● **Exercise**: A word-for-word transcription of the data below is required.

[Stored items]

=====

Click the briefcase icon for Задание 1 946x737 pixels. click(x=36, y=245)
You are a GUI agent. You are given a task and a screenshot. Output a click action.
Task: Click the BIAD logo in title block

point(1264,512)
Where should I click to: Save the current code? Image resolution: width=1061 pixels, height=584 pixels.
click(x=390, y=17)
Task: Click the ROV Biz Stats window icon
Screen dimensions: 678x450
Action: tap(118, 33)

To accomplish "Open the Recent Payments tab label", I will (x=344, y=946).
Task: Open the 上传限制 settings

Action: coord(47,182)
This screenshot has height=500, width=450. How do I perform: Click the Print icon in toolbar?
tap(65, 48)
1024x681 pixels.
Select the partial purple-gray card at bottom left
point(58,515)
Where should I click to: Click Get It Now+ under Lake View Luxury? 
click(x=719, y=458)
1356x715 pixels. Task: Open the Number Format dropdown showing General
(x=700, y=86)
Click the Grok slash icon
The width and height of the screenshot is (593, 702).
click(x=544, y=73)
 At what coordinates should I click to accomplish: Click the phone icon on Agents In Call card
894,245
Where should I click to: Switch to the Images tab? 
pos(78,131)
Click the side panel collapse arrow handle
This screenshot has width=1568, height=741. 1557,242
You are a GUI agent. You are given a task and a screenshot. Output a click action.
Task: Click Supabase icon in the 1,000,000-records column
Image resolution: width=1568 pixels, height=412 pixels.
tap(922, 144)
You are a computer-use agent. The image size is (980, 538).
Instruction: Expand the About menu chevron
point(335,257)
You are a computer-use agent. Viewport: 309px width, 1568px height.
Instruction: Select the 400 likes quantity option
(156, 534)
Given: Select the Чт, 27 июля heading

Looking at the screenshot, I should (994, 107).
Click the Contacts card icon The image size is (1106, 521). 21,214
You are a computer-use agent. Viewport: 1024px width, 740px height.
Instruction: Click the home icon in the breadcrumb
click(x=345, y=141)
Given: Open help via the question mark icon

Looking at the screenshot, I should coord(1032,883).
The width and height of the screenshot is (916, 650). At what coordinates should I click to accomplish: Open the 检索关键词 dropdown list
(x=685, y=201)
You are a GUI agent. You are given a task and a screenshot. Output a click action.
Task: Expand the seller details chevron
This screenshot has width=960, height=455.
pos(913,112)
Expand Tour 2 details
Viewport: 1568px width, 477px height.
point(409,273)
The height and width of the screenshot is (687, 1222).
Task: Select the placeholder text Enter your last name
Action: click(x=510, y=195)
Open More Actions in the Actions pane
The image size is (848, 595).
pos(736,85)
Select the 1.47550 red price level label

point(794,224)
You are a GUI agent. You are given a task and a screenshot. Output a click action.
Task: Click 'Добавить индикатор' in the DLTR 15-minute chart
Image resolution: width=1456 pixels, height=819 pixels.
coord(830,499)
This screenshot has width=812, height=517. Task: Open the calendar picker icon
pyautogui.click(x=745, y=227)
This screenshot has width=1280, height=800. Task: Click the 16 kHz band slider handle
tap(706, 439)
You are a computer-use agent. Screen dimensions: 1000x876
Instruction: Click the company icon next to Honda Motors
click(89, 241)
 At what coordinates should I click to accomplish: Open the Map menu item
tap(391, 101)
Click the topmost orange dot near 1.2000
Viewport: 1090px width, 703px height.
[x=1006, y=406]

=====

● **Result of this task**:
Click the briefcase icon for Задание 1 946x737 pixels. click(x=36, y=245)
You are a GUI agent. You are given a task and a screenshot. Output a click action.
Task: Click the BIAD logo in title block

point(1264,512)
Where should I click to: Save the current code? Image resolution: width=1061 pixels, height=584 pixels.
click(x=390, y=17)
Task: Click the ROV Biz Stats window icon
Screen dimensions: 678x450
Action: tap(118, 33)

To accomplish "Open the Recent Payments tab label", I will (x=344, y=946).
Task: Open the 上传限制 settings

Action: coord(47,182)
This screenshot has height=500, width=450. How do I perform: Click the Print icon in toolbar?
tap(65, 48)
1024x681 pixels.
Select the partial purple-gray card at bottom left
point(58,515)
Where should I click to: Click Get It Now+ under Lake View Luxury? 
click(x=719, y=458)
1356x715 pixels. Task: Open the Number Format dropdown showing General
(x=700, y=86)
Click the Grok slash icon
The width and height of the screenshot is (593, 702).
click(x=544, y=73)
 At what coordinates should I click to accomplish: Click the phone icon on Agents In Call card
894,245
Where should I click to: Switch to the Images tab? 
pos(78,131)
Click the side panel collapse arrow handle
This screenshot has width=1568, height=741. 1557,242
You are a GUI agent. You are given a task and a screenshot. Output a click action.
Task: Click Supabase icon in the 1,000,000-records column
Image resolution: width=1568 pixels, height=412 pixels.
tap(922, 144)
You are a computer-use agent. The image size is (980, 538).
Instruction: Expand the About menu chevron
point(335,257)
You are a computer-use agent. Viewport: 309px width, 1568px height.
Instruction: Select the 400 likes quantity option
(156, 534)
Given: Select the Чт, 27 июля heading

Looking at the screenshot, I should (994, 107).
Click the Contacts card icon The image size is (1106, 521). 21,214
You are a computer-use agent. Viewport: 1024px width, 740px height.
Instruction: Click the home icon in the breadcrumb
click(x=345, y=141)
Given: Open help via the question mark icon

Looking at the screenshot, I should coord(1032,883).
The width and height of the screenshot is (916, 650). At what coordinates should I click to accomplish: Open the 检索关键词 dropdown list
(x=685, y=201)
You are a GUI agent. You are given a task and a screenshot. Output a click action.
Task: Expand the seller details chevron
This screenshot has width=960, height=455.
pos(913,112)
Expand Tour 2 details
Viewport: 1568px width, 477px height.
point(409,273)
The height and width of the screenshot is (687, 1222).
Task: Select the placeholder text Enter your last name
Action: click(x=510, y=195)
Open More Actions in the Actions pane
The image size is (848, 595).
pos(736,85)
Select the 1.47550 red price level label

point(794,224)
You are a GUI agent. You are given a task and a screenshot. Output a click action.
Task: Click 'Добавить индикатор' in the DLTR 15-minute chart
Image resolution: width=1456 pixels, height=819 pixels.
coord(830,499)
This screenshot has width=812, height=517. Task: Open the calendar picker icon
pyautogui.click(x=745, y=227)
This screenshot has width=1280, height=800. Task: Click the 16 kHz band slider handle
tap(706, 439)
You are a computer-use agent. Screen dimensions: 1000x876
Instruction: Click the company icon next to Honda Motors
click(89, 241)
 At what coordinates should I click to accomplish: Open the Map menu item
tap(391, 101)
Click the topmost orange dot near 1.2000
Viewport: 1090px width, 703px height.
[x=1006, y=406]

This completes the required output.